The separation between RO and POs leads to a different cost model, where the RO installing and maintaining a new D-NET system instance is conceptually distinct from the PO deploying an ADLS into an existing D-NET instance.

Table 2 reflects this distinction by introducing the role of RO administrators. It can be observed that while librarians and aggregator managers perform the same work as they would for traditional ADLSs, all other actors are either freed or facilitated in their tasks by the framework and orchestration mechanisms and software realization and maintenance costs are eliminated or softened.

  PO Designers PO Developers PO Librarians PO Aggr. Mgrs. PO Admins RO Admins
Software realization Service configuration and portal graphics Service configuration and portal graphics        
Hardware         Installation, configuration and maintenance: not necessary when sharing Installation, configuration and maintenance for Enabling Layer
System administration     Portal management Advanced GUIs Supported by service monitoring Installation and configuration of the software. System QoS. Storage and indexing management, service QoS supported by service orchestration
Software refinement Enabled by design: Customizability and Openness Enabled by design: Customizability and Openness        

Table 2 - Eligible cost for infrastructural ADLSs

Costs for ROs. ROs bear the costs of administrators installing and maintaining the infrastructure and all PO applications.

Infrastructure installation and maintenance. Acquiring an initial set of machines connected to the Internet and installing/deploying the Enabling Services governing the infrastructure. Such machines, being central to the infrastructure activities, must be 24/7 reliable and available, e.g., equivalent in power and cost to those that traditional ADLS servers should have.

Infrastructure administration. Give support to POs that need to deploy services for their ADLSs.

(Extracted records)

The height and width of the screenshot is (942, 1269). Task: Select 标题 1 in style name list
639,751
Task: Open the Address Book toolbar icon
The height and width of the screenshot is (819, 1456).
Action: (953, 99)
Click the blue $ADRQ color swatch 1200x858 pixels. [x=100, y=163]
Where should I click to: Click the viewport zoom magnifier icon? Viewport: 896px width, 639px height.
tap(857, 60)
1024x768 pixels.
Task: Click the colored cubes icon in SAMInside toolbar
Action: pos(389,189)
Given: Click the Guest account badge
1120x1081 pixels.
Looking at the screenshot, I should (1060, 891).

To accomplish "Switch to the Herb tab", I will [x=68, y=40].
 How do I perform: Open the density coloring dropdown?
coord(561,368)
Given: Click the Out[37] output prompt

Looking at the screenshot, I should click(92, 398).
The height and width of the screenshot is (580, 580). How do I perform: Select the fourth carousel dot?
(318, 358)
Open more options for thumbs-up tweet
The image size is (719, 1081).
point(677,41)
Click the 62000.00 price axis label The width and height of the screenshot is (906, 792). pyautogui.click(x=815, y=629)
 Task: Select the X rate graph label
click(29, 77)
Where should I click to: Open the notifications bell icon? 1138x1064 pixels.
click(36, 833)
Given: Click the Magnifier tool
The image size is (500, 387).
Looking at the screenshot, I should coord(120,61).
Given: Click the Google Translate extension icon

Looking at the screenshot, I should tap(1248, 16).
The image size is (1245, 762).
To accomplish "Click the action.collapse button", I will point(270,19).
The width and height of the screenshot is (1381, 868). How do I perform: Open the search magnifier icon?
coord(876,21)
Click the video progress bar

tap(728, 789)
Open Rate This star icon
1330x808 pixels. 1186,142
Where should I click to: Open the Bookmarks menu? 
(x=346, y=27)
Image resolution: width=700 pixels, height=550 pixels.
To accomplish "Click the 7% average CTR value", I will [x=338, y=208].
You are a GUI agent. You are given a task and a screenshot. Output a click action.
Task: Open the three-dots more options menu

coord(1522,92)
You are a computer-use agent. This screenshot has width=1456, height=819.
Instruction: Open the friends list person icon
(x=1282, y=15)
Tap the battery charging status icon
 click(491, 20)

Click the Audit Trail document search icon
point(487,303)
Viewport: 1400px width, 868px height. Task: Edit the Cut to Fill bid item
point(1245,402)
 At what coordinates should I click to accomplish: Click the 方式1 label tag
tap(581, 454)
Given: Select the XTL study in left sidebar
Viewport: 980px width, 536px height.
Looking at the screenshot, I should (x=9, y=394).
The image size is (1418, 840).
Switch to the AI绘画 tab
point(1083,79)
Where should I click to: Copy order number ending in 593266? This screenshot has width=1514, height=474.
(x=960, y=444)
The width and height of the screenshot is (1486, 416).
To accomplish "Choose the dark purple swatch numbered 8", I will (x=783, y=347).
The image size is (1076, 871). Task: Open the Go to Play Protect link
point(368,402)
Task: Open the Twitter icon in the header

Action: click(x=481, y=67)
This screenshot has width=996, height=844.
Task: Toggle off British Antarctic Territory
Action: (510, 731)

WHAT IS REQUIRED:
Answer these questions using the text on D-NET costs:
1. Which actors do the same work as they would for traditional ADLSs?
2. Who bears the costs of administrators installing and maintaining the infrastructure and all PO applications?
3. What must the machines central to the infrastructure activities be?

THE RESPONSE:
1. Librarians and aggregator managers.
2. ROs.
3. 24/7 reliable and available.